Les étables des Ravières étaient spacieuses, ayant été réparées selon les indications de maître Philibert. Les loges des bestiaux étaient en pente douce, et bœufs et vaches étaient assez nombreux pour entretenir une chaleur plus agréable que celle d’un calorifère. Il restait assez d’espace, de l’autre côté du ruisselet empierré par lequel s’écoulaient les eaux, pour qu’une vingtaine de personnes prissent place au-dessous des jougs appendus aux murailles. Les lampes étaient posées sur un billot ou sur l’embrasure des fenêtres basses, et tout aussitôt les fuseaux tournaient, les aiguilles mordaient dans l’étoffe, et langues de jaser à l’envi.
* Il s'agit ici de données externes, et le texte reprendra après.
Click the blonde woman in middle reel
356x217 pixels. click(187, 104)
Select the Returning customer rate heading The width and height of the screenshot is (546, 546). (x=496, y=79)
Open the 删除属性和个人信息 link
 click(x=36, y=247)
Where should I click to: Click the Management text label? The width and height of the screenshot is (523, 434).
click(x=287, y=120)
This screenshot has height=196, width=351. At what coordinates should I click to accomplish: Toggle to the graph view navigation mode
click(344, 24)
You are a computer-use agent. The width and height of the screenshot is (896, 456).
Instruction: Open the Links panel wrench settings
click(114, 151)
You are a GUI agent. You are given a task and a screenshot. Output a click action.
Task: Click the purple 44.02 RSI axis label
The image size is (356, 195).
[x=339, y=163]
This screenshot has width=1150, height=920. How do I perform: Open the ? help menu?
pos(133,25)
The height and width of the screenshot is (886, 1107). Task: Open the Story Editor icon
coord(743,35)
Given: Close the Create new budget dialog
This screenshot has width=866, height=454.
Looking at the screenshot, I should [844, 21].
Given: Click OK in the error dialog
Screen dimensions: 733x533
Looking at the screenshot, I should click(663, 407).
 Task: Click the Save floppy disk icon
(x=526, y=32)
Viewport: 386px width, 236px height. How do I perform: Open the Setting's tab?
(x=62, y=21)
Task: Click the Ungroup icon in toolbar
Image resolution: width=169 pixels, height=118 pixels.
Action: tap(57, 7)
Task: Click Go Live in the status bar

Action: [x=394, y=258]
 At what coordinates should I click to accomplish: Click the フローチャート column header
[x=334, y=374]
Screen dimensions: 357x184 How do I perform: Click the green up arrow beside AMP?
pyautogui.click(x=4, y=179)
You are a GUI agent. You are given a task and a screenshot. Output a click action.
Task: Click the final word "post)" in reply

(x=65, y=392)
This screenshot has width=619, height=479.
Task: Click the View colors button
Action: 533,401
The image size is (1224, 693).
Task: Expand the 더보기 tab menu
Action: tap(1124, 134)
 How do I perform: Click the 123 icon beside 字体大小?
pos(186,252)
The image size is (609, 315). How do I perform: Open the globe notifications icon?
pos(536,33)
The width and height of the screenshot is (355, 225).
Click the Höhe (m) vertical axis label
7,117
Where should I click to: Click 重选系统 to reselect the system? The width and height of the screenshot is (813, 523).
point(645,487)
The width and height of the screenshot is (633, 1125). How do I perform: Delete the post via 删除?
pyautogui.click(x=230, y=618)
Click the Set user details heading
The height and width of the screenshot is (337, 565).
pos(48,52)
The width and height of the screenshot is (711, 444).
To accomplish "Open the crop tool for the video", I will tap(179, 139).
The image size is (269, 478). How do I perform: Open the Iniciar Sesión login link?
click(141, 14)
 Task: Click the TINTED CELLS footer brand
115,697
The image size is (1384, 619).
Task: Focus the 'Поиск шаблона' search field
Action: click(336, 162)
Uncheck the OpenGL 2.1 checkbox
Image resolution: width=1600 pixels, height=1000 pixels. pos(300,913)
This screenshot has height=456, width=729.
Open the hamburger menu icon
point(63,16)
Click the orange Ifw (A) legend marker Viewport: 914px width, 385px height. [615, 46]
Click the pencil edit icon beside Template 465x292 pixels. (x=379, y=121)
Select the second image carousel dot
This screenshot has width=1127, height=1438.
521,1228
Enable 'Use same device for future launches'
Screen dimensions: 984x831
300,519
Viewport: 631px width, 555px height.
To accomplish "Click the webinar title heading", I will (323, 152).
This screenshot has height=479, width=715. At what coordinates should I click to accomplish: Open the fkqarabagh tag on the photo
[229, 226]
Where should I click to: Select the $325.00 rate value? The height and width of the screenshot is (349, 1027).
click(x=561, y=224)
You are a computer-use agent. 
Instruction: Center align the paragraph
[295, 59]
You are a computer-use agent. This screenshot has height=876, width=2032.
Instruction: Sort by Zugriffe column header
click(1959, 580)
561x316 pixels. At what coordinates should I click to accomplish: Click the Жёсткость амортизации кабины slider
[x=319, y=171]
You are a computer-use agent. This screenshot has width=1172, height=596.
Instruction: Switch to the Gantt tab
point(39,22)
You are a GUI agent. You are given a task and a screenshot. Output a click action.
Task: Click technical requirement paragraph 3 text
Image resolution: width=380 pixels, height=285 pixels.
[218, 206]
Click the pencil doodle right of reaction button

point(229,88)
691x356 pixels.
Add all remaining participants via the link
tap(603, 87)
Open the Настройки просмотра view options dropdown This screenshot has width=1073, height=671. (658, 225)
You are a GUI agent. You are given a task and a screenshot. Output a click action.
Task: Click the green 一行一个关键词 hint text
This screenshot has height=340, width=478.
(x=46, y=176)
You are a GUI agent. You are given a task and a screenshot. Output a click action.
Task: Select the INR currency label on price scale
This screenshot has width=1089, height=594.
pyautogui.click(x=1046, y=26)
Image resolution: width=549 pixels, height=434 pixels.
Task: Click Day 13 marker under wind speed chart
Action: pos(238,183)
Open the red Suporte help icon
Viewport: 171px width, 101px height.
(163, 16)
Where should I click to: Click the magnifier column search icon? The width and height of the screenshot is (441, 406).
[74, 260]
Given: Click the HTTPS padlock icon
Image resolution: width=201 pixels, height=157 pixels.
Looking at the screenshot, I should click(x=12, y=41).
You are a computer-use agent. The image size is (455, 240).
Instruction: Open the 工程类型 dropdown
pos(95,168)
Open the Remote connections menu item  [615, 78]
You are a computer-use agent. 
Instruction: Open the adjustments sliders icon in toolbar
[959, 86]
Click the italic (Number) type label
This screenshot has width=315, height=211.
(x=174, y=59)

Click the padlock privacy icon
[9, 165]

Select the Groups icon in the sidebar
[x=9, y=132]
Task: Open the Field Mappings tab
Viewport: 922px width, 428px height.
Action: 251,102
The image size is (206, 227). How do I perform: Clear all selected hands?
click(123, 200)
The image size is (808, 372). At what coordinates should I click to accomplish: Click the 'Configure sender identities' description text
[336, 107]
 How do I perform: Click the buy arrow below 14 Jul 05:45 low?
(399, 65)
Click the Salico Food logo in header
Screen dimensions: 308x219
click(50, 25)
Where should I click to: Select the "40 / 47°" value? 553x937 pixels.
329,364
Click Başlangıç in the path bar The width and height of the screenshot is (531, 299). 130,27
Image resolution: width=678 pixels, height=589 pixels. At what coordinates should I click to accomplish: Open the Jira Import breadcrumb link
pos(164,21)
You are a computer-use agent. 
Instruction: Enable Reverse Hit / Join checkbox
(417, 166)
C’étaient justement ces contes d’hiver qui attiraient Paul dans l’étable où sa présence n’interrompait jamais les récits, car il n’y a pas de villageois moins timides que les Chizerots. Se sentant l’esprit alerte, l’imagination vive, ils se laissent peu déconcerter, et, selon leur expression, ni évêque ni roi ne leur couperait la parole au ras des lèvres.

Un soir donc que Paul, suivi par Vittorio, était allé rejoindre les veilleurs de l’étable, ils s’amusèrent tous les deux d’y entendre, pour la première fois de l’hiver, la causerie mise sur le fantastique créé par l’imagination campagnarde.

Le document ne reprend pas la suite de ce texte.